### Task to carry out
Edit the rows below, changing each "How do I perform" to "How can I perform" and leaving everything else unchanged.

### Input records

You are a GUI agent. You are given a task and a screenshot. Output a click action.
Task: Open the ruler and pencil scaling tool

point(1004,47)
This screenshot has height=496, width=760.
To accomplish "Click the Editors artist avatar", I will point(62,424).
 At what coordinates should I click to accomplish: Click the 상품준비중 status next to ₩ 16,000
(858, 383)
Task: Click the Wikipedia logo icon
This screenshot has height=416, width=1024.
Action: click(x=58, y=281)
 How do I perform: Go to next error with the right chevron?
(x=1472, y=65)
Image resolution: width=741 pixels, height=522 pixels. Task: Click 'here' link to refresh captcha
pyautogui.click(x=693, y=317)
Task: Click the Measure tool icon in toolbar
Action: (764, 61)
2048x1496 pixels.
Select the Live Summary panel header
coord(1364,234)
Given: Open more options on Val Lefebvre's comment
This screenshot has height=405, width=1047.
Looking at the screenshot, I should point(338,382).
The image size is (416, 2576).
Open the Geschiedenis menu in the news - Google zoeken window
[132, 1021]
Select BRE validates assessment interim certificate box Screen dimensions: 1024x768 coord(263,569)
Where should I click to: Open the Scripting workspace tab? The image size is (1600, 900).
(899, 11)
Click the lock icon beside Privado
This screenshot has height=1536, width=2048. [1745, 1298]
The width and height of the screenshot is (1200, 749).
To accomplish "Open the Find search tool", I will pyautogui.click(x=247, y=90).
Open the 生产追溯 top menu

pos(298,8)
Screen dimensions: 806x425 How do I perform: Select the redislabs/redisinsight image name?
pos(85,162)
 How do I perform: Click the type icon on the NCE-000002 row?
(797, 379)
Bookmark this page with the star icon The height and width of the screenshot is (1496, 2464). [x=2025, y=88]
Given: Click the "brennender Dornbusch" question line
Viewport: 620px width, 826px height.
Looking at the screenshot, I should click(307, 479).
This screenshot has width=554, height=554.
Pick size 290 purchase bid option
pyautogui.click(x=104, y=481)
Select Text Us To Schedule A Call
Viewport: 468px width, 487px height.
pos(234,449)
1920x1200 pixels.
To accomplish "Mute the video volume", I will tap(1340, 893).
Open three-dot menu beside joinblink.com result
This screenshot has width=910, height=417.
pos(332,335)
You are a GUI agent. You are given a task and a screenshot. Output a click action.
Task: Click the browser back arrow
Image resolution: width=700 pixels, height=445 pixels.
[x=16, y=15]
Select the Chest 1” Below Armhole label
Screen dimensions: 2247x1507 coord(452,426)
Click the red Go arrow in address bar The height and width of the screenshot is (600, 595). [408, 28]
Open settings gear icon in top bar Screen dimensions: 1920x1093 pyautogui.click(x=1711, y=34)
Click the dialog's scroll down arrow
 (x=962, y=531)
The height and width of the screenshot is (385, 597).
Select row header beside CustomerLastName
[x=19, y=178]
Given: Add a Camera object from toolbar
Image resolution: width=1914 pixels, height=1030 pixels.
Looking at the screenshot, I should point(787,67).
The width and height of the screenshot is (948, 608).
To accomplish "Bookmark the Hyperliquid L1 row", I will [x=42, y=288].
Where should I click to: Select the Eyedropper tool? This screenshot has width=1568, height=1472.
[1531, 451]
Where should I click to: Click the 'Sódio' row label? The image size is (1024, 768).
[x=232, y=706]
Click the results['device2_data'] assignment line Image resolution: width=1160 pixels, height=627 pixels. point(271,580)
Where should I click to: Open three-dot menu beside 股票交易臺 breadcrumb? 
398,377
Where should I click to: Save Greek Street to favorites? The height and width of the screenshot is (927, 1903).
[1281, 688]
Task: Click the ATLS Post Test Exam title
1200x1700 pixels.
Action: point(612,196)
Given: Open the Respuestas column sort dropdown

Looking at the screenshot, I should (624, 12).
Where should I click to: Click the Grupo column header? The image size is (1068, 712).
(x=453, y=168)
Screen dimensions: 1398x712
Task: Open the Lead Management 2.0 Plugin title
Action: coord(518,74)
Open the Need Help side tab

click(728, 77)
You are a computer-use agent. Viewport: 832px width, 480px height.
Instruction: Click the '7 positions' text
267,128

### Answer for the task
You are a GUI agent. You are given a task and a screenshot. Output a click action.
Task: Open the ruler and pencil scaling tool

point(1004,47)
This screenshot has height=496, width=760.
To accomplish "Click the Editors artist avatar", I will point(62,424).
 At what coordinates should I click to accomplish: Click the 상품준비중 status next to ₩ 16,000
(858, 383)
Task: Click the Wikipedia logo icon
This screenshot has height=416, width=1024.
Action: click(x=58, y=281)
 How can I perform: Go to next error with the right chevron?
(x=1472, y=65)
Image resolution: width=741 pixels, height=522 pixels. Task: Click 'here' link to refresh captcha
pyautogui.click(x=693, y=317)
Task: Click the Measure tool icon in toolbar
Action: (764, 61)
2048x1496 pixels.
Select the Live Summary panel header
coord(1364,234)
Given: Open more options on Val Lefebvre's comment
This screenshot has height=405, width=1047.
Looking at the screenshot, I should point(338,382).
The image size is (416, 2576).
Open the Geschiedenis menu in the news - Google zoeken window
[132, 1021]
Select BRE validates assessment interim certificate box Screen dimensions: 1024x768 coord(263,569)
Where should I click to: Open the Scripting workspace tab? The image size is (1600, 900).
(899, 11)
Click the lock icon beside Privado
This screenshot has height=1536, width=2048. [1745, 1298]
The width and height of the screenshot is (1200, 749).
To accomplish "Open the Find search tool", I will pyautogui.click(x=247, y=90).
Open the 生产追溯 top menu

pos(298,8)
Screen dimensions: 806x425 How can I perform: Select the redislabs/redisinsight image name?
pos(85,162)
 How can I perform: Click the type icon on the NCE-000002 row?
(797, 379)
Bookmark this page with the star icon The height and width of the screenshot is (1496, 2464). [x=2025, y=88]
Given: Click the "brennender Dornbusch" question line
Viewport: 620px width, 826px height.
Looking at the screenshot, I should click(307, 479).
This screenshot has width=554, height=554.
Pick size 290 purchase bid option
pyautogui.click(x=104, y=481)
Select Text Us To Schedule A Call
Viewport: 468px width, 487px height.
pos(234,449)
1920x1200 pixels.
To accomplish "Mute the video volume", I will tap(1340, 893).
Open three-dot menu beside joinblink.com result
This screenshot has width=910, height=417.
pos(332,335)
You are a GUI agent. You are given a task and a screenshot. Output a click action.
Task: Click the browser back arrow
Image resolution: width=700 pixels, height=445 pixels.
[x=16, y=15]
Select the Chest 1” Below Armhole label
Screen dimensions: 2247x1507 coord(452,426)
Click the red Go arrow in address bar The height and width of the screenshot is (600, 595). [408, 28]
Open settings gear icon in top bar Screen dimensions: 1920x1093 pyautogui.click(x=1711, y=34)
Click the dialog's scroll down arrow
 (x=962, y=531)
The height and width of the screenshot is (385, 597).
Select row header beside CustomerLastName
[x=19, y=178]
Given: Add a Camera object from toolbar
Image resolution: width=1914 pixels, height=1030 pixels.
Looking at the screenshot, I should point(787,67).
The width and height of the screenshot is (948, 608).
To accomplish "Bookmark the Hyperliquid L1 row", I will [x=42, y=288].
Where should I click to: Select the Eyedropper tool? This screenshot has width=1568, height=1472.
[1531, 451]
Where should I click to: Click the 'Sódio' row label? The image size is (1024, 768).
[x=232, y=706]
Click the results['device2_data'] assignment line Image resolution: width=1160 pixels, height=627 pixels. point(271,580)
Where should I click to: Open three-dot menu beside 股票交易臺 breadcrumb? 
398,377
Where should I click to: Save Greek Street to favorites? The height and width of the screenshot is (927, 1903).
[1281, 688]
Task: Click the ATLS Post Test Exam title
1200x1700 pixels.
Action: point(612,196)
Given: Open the Respuestas column sort dropdown

Looking at the screenshot, I should (624, 12).
Where should I click to: Click the Grupo column header? The image size is (1068, 712).
(x=453, y=168)
Screen dimensions: 1398x712
Task: Open the Lead Management 2.0 Plugin title
Action: coord(518,74)
Open the Need Help side tab

click(728, 77)
You are a computer-use agent. Viewport: 832px width, 480px height.
Instruction: Click the '7 positions' text
267,128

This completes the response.